Use Great Expectations with Amazon Web Services using Redshift
Great Expectations can work within many frameworks. In this guide you will be shown a workflow for using Great Expectations with AWS and cloud storage. You will configure a local Great Expectations project to store Expectations, Validation Results, and Data Docs in Amazon S3 buckets. You will further configure Great Expectations to access data from a Redshift database.
This guide will demonstrate each of the steps necessary to go from installing a new instance of Great Expectations to Validating your data for the first time and viewing your Validation Results as Data Docs.
Prerequisites
- An installation of Python, version 3.8 to 3.11. To download and install Python, see Python downloads.
- The AWS CLI. To download and install the AWS CLI, see Installing or updating the latest version of the AWS CLI.
- AWS credentials. See Configuring the AWS CLI.
- Permissions to install the Python packages (
boto3
andgreat_expectations
) with pip. - An S3 bucket and prefix to store Expectations and Validation Results.
Steps
Part 1: Setup
1.1 Ensure that the AWS CLI is ready for use
1.1.1 Verify that the AWS CLI is installed
Run the following code to verify that the AWS CLI is installed:
aws --version
If this code does not return the AWS CLI version information, you may need to install the AWS CLI or troubleshoot your current installation. See Install or update the latest version of the AWS CLI
1.1.2 Verify that your AWS credentials are properly configured
Run the following command in the AWS CLI to verify that your AWS credentials are properly configured:
aws sts get-caller-identity
When your credentials are properly configured, your UserId
, Account
, and Arn
are returned. If your credentials are not configured correctly, an error message appears. If you received an error message, or you couldn't verify your credentials, see Configuring the AWS CLI.
1.2 Prepare a local installation of Great Expectations
1.2.1 Verify that your Python version meets requirements
Run the following code to check what version of Python is currently installed:
python --version
Great Expectations supports Python versions 3.8 to 3.11. If a Python 3 version number is not returned, run the following code:
python3 --version
If you do not have Python 3 installed, go to python.org for the current downloads and installation guidance.
1.2.2 Create a virtual environment for your Great Expectations project
After you have confirmed that Python 3 is installed locally, you can create a virtual environment with venv
before installing your packages with pip
. The following examples use venv
for virtual environments because it is included with Python 3. You can use alternate tools such as virtualenv and pyenv to install GX in virtual environments.

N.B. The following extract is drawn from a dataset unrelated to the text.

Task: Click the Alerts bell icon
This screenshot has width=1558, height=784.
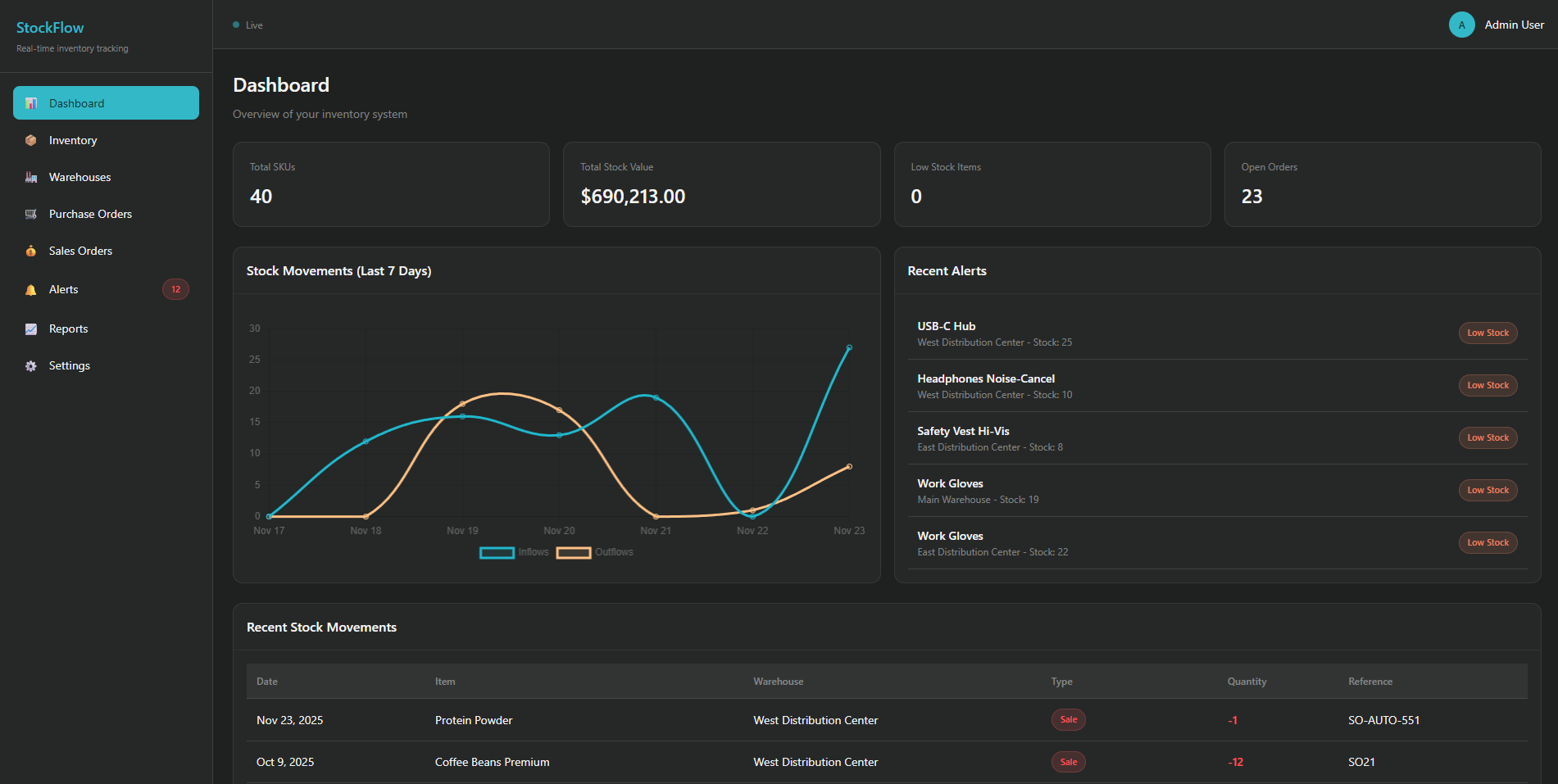Action: tap(31, 289)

Run one of the following code blocks to create your virtual environment:
python -m venv my_venv
or
python3 -m venv my_venv
A new directory named my_venv
is created in your virtual environment.
Run the following code to activate the virtual environment:
source my_venv/bin/activate
To change the name of your virtual environment, replace my_venv
in the example code.
1.2.3 Ensure you have the latest version of pip
After you've activated your virtual environment, you should ensure that you have the latest version of pip installed. Pip is a tool that is used to easily install Python packages.

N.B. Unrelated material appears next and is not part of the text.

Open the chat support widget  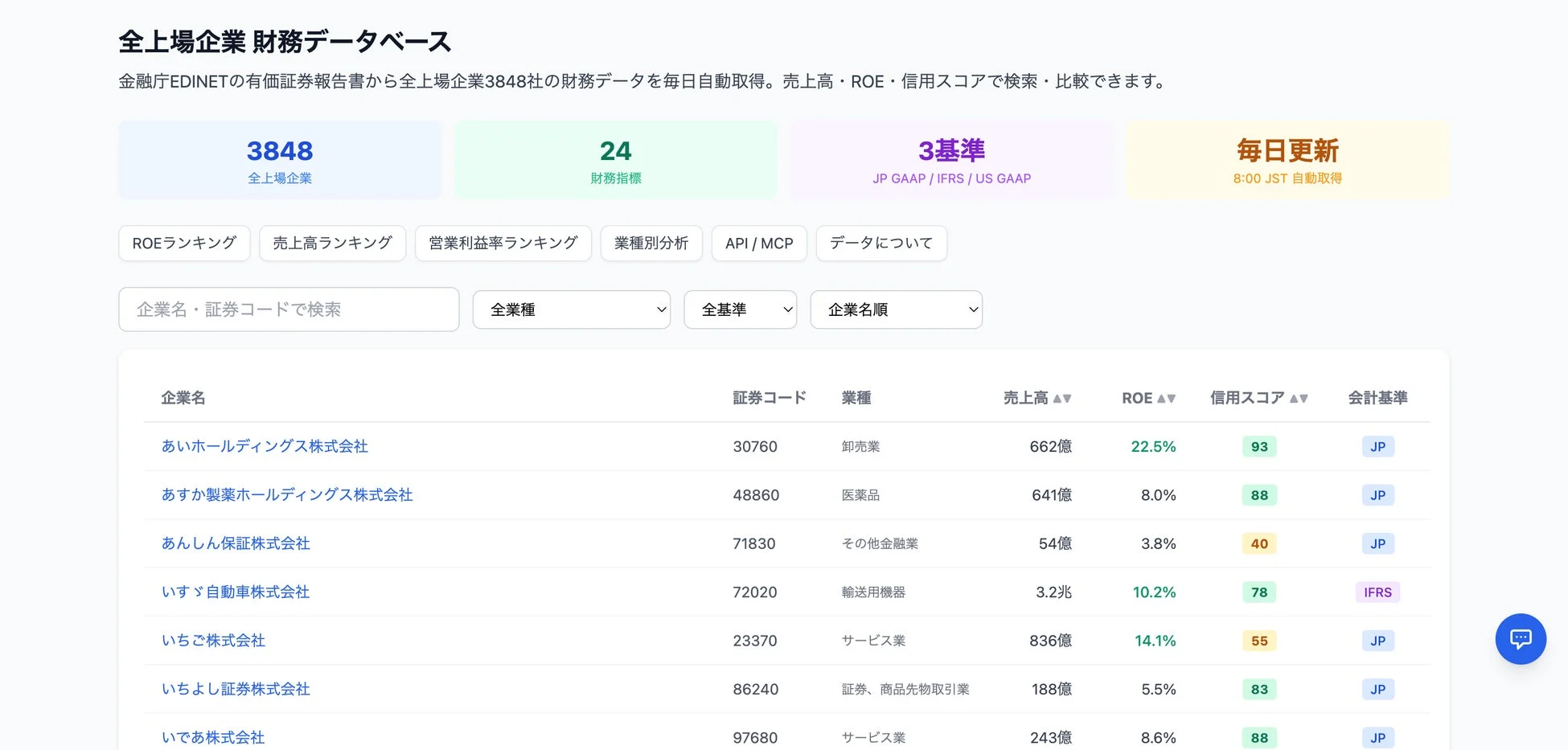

Run the following code to ensure that you have the latest version of pip installed:
python -m ensurepip --upgrade
or
python3 -m ensurepip --upgrade
1.2.4 Install boto3
Python interacts with AWS through the boto3
library. Great Expectations makes use of this library in the background when working with AWS. Although you won't use boto3
directly, you'll need to install it in your virtual environment.
Run one of the following pip commands to install boto3
in your virtual environment:
python -m pip install boto3
or
python3 -m pip install boto3
To set up boto3 with AWS, and use boto3
within Python, see the Boto3 documentation.

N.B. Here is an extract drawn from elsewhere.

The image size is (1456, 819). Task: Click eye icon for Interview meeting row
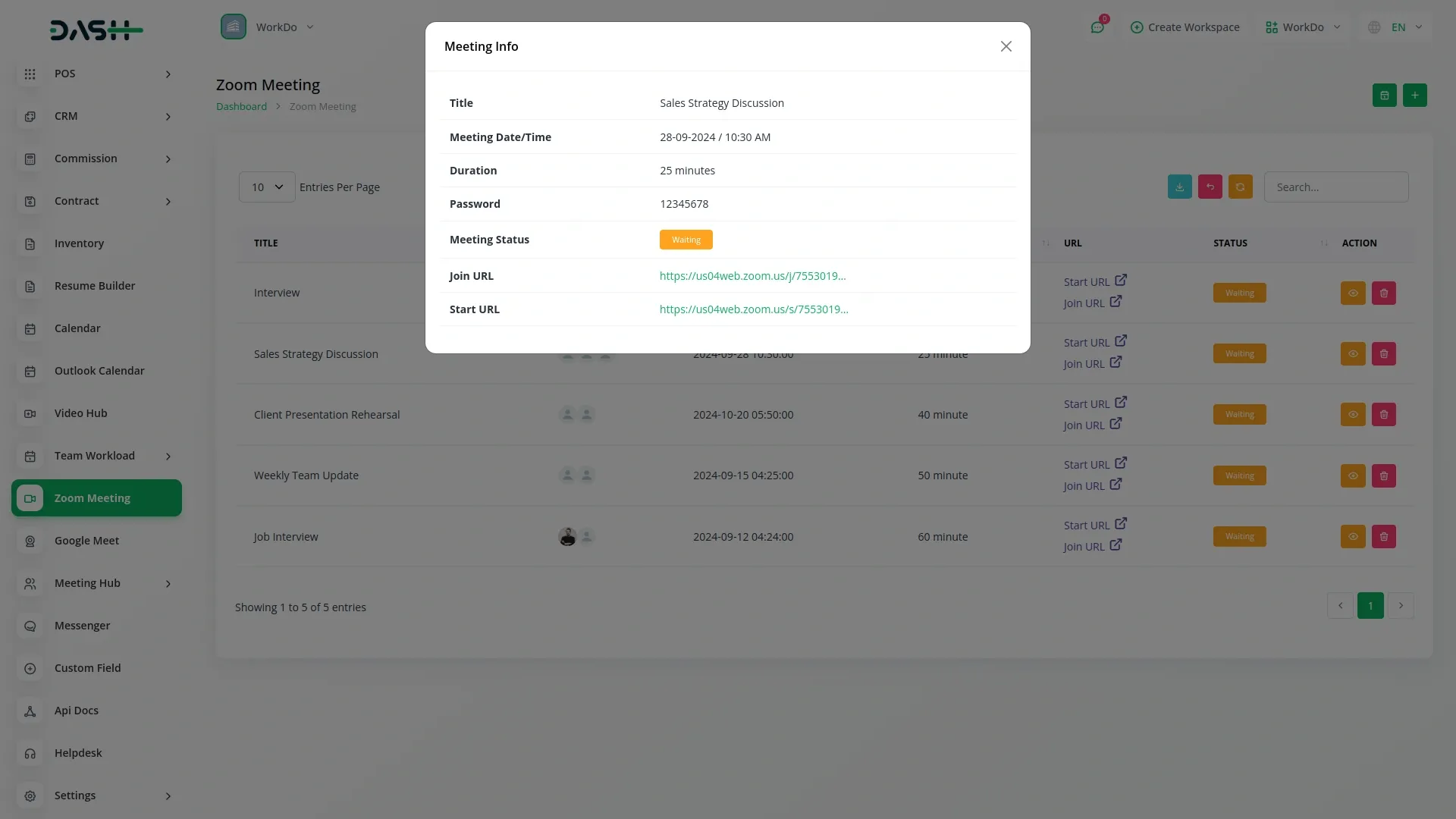click(1352, 293)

1.2.5 Install Great Expectations
Run one of the following code blocks to use pip to install Great Expectations:
python -m pip install great_expectations
or
python3 -m pip install great_expectations
1.2.6 Verify that Great Expectations installed successfully
Run the following code to confirm the GX installation is working:
great_expectations --version
Version information similar to the following is returned:
great_expectations, version 0.18.9
1.2.7 Install additional dependencies for Redshift
To use connect to your Redshift database, Great Expectations will require the installation of additional dependencies. Fortunately, it is simple to install the necessary dependencies for Redshift by using pip
and running the following from your terminal:
pip install sqlalchemy sqlalchemy-redshift psycopg2
# or if on macOS:
pip install sqlalchemy sqlalchemy-redshift psycopg2-binary
As of this writing, Great Expectations is not compatible with SQLAlchemy version 2 or greater. We recommend using the latest non-version-2 release.